Every record should be restated exactly, with no images included.

**Stored data**
▬▬▬▬▬▬

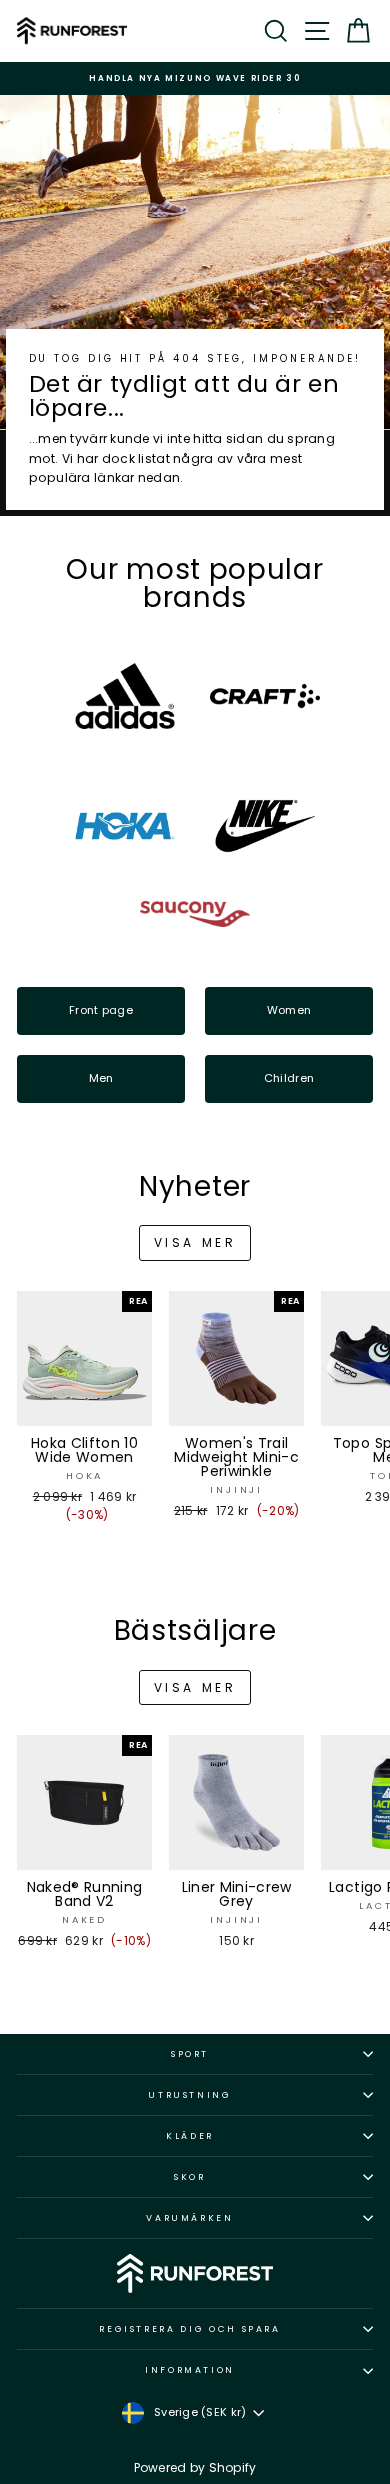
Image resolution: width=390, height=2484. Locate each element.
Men (101, 1078)
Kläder (190, 2136)
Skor (190, 2177)
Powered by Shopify (195, 2467)
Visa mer (195, 1242)
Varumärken (190, 2218)
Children (289, 1078)
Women (289, 1010)
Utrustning (190, 2095)
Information (190, 2370)
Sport (190, 2054)
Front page (101, 1010)
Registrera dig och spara (190, 2329)
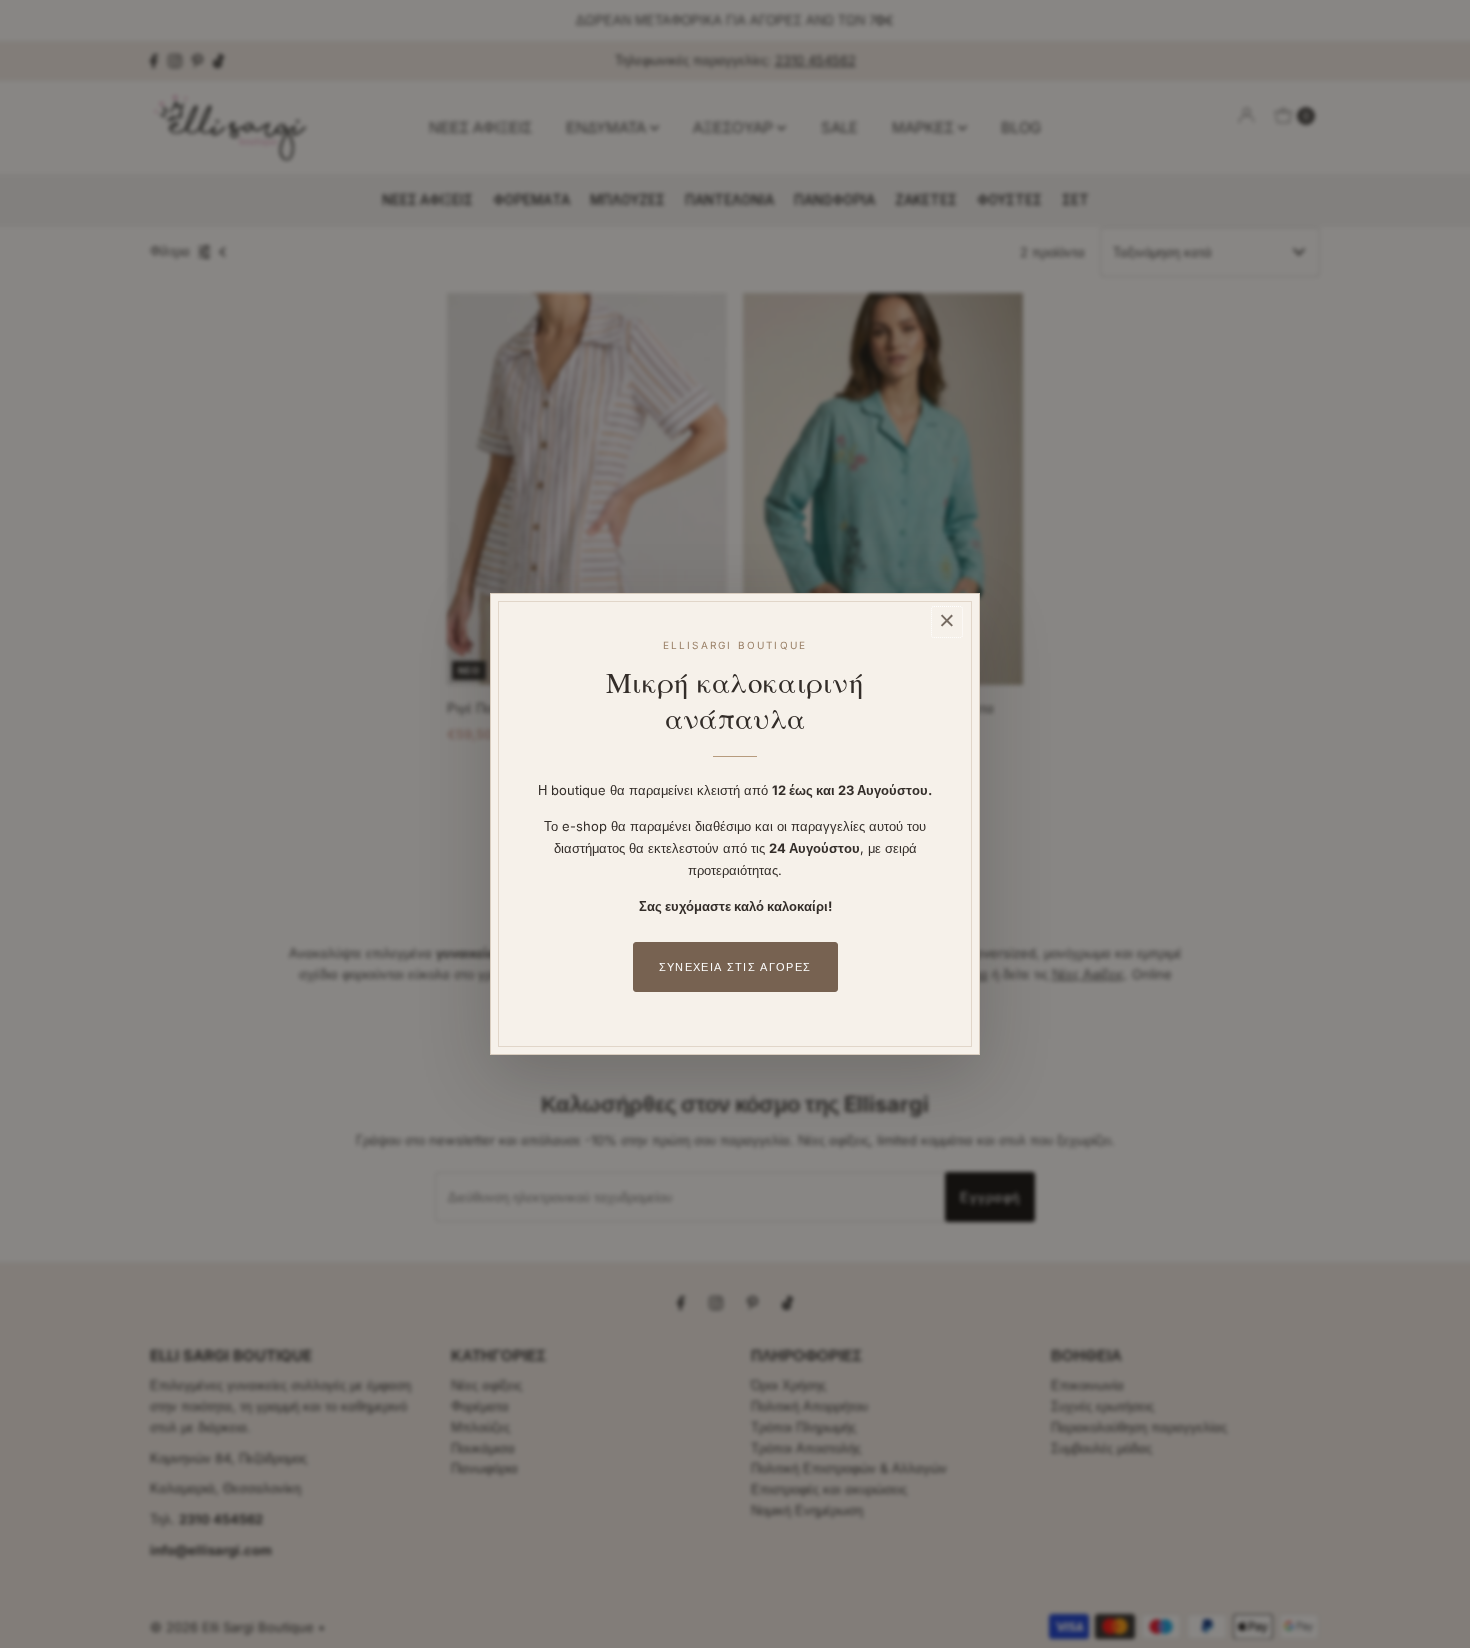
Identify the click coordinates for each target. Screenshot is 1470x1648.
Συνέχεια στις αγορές (735, 967)
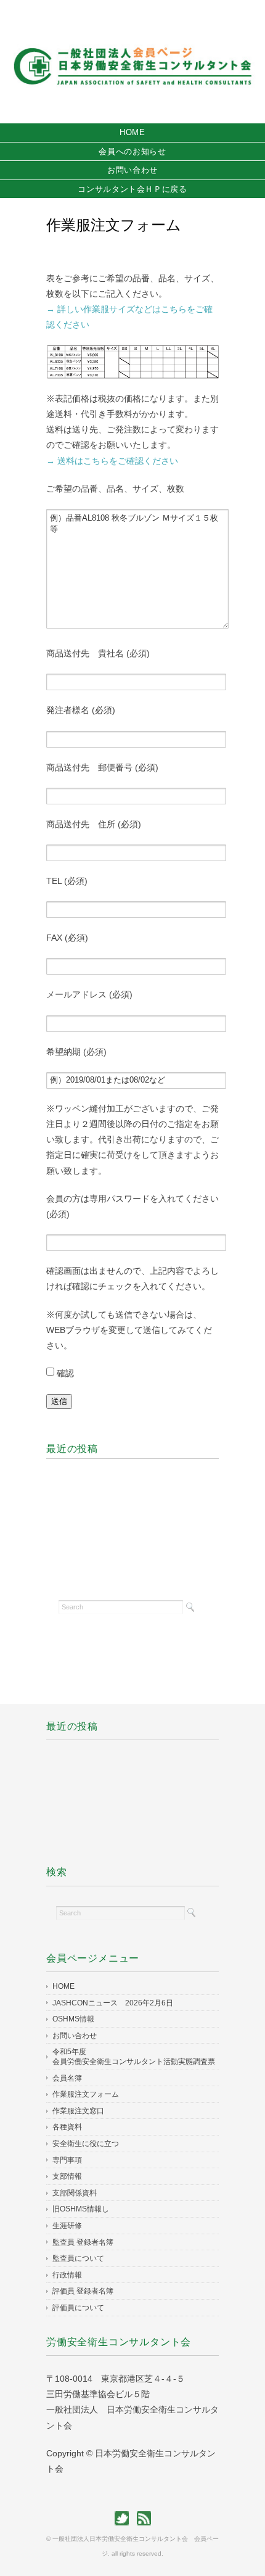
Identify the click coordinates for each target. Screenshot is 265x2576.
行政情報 (67, 2275)
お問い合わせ (132, 170)
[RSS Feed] (144, 2518)
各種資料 (67, 2127)
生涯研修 (67, 2225)
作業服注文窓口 (78, 2111)
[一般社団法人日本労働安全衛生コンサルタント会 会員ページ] (132, 28)
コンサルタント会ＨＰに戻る (132, 189)
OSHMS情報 (73, 2019)
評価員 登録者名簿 (82, 2291)
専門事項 (67, 2160)
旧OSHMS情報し (80, 2209)
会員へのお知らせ (132, 151)
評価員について (78, 2307)
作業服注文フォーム (85, 2094)
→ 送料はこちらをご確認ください (112, 461)
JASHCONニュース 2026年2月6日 (112, 2003)
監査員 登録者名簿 (82, 2242)
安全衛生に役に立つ (93, 2143)
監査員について (78, 2258)
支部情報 (67, 2176)
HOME (132, 132)
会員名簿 (67, 2078)
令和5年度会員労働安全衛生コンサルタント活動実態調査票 (133, 2056)
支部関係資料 (74, 2193)
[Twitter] (125, 2518)
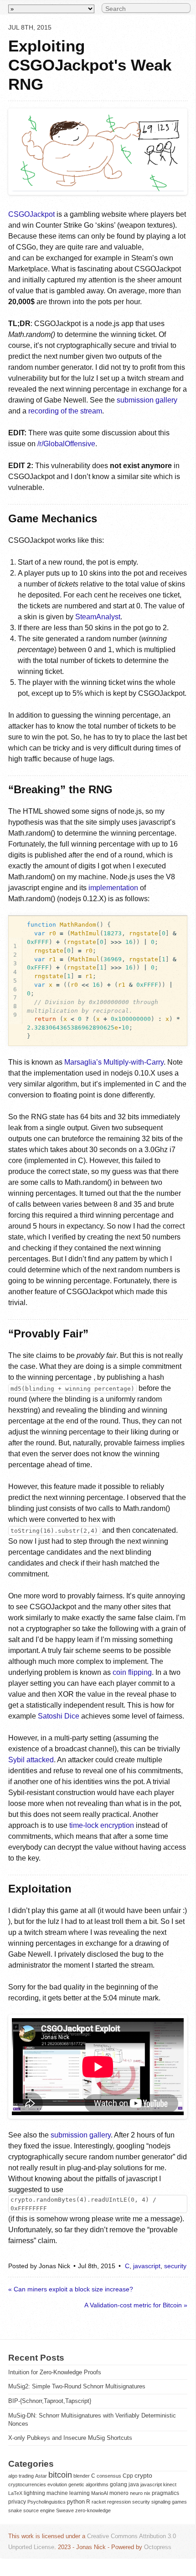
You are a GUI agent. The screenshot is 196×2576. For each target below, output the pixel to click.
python (76, 2501)
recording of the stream (65, 411)
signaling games (169, 2502)
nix (147, 2493)
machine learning (68, 2493)
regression (119, 2502)
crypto (143, 2475)
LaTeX (15, 2493)
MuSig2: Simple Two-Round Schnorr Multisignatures (76, 2386)
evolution (57, 2484)
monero (119, 2493)
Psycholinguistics (46, 2502)
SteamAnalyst (97, 617)
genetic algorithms (88, 2484)
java (134, 2484)
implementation (113, 888)
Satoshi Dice (58, 1716)
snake (15, 2510)
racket (99, 2502)
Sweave (65, 2510)
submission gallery (147, 400)
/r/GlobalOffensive (66, 444)
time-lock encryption (101, 1825)
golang (118, 2484)
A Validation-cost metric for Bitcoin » (135, 2305)
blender (81, 2476)
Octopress (157, 2547)
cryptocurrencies (27, 2484)
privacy (17, 2502)
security (175, 2266)
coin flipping (132, 1672)
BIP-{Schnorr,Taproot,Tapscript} (49, 2400)
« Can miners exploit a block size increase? (70, 2289)
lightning (34, 2493)
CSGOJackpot (31, 214)
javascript (146, 2266)
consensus (109, 2476)
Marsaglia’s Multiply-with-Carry (114, 1062)
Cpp (128, 2476)
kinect (169, 2484)
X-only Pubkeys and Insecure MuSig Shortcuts (70, 2437)
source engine (39, 2510)
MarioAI (99, 2493)
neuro (136, 2493)
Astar (41, 2476)
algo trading (21, 2476)
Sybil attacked (31, 1760)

▬▬▬▬▬▬

**Task output**
Image resolution: width=390, height=2484. Locate each element.
Men (101, 1078)
Kläder (190, 2136)
Skor (190, 2177)
Powered by Shopify (195, 2467)
Visa mer (195, 1242)
Varumärken (190, 2218)
Children (289, 1078)
Women (289, 1010)
Utrustning (190, 2095)
Information (190, 2370)
Sport (190, 2054)
Front page (101, 1010)
Registrera dig och spara (190, 2329)
Identify the click coordinates for each target. Screenshot is 1470x1648.
Συνέχεια στις αγορές (735, 967)
Identify the click coordinates for each target. Screenshot is 265x2576.
行政情報 (67, 2275)
お問い合わせ (132, 170)
[RSS Feed] (144, 2518)
各種資料 (67, 2127)
生涯研修 (67, 2225)
作業服注文窓口 (78, 2111)
[一般社団法人日本労働安全衛生コンサルタント会 会員ページ] (132, 28)
コンサルタント会ＨＰに戻る (132, 189)
OSHMS情報 (73, 2019)
評価員 登録者名簿 (82, 2291)
専門事項 (67, 2160)
旧OSHMS情報し (80, 2209)
会員へのお知らせ (132, 151)
評価員について (78, 2307)
作業服注文フォーム (85, 2094)
→ 送料はこちらをご確認ください (112, 461)
JASHCONニュース 2026年2月6日 (112, 2003)
監査員 登録者名簿 (82, 2242)
安全衛生に役に立つ (93, 2143)
監査員について (78, 2258)
支部情報 (67, 2176)
HOME (132, 132)
会員名簿 (67, 2078)
令和5年度会員労働安全衛生コンサルタント活動実態調査票 (133, 2056)
支部関係資料 (74, 2193)
[Twitter] (125, 2518)
You are a GUI agent. The screenshot is 196×2576. For each target below, output the pixel to click.
python (76, 2501)
recording of the stream (65, 411)
signaling games (169, 2502)
nix (147, 2493)
machine learning (68, 2493)
regression (119, 2502)
crypto (143, 2475)
LaTeX (15, 2493)
MuSig2: Simple Two-Round Schnorr Multisignatures (76, 2386)
evolution (57, 2484)
monero (119, 2493)
Psycholinguistics (46, 2502)
SteamAnalyst (97, 617)
genetic algorithms (88, 2484)
java (134, 2484)
implementation (113, 888)
Satoshi Dice (58, 1716)
snake (15, 2510)
racket (99, 2502)
Sweave (65, 2510)
submission gallery (147, 400)
/r/GlobalOffensive (66, 444)
time-lock encryption (101, 1825)
golang (118, 2484)
A Validation-cost metric for Bitcoin » (135, 2305)
blender (81, 2476)
Octopress (157, 2547)
cryptocurrencies (27, 2484)
privacy (17, 2502)
security (175, 2266)
coin flipping (132, 1672)
BIP-{Schnorr,Taproot,Tapscript} (49, 2400)
« Can miners exploit a block size increase? (70, 2289)
lightning (34, 2493)
CSGOJackpot (31, 214)
javascript (146, 2266)
consensus (109, 2476)
Marsaglia’s Multiply-with-Carry (114, 1062)
Cpp (128, 2476)
kinect (169, 2484)
X-only Pubkeys and Insecure MuSig Shortcuts (70, 2437)
source engine (39, 2510)
MarioAI (99, 2493)
neuro (136, 2493)
Astar (41, 2476)
algo trading (21, 2476)
Sybil attacked (31, 1760)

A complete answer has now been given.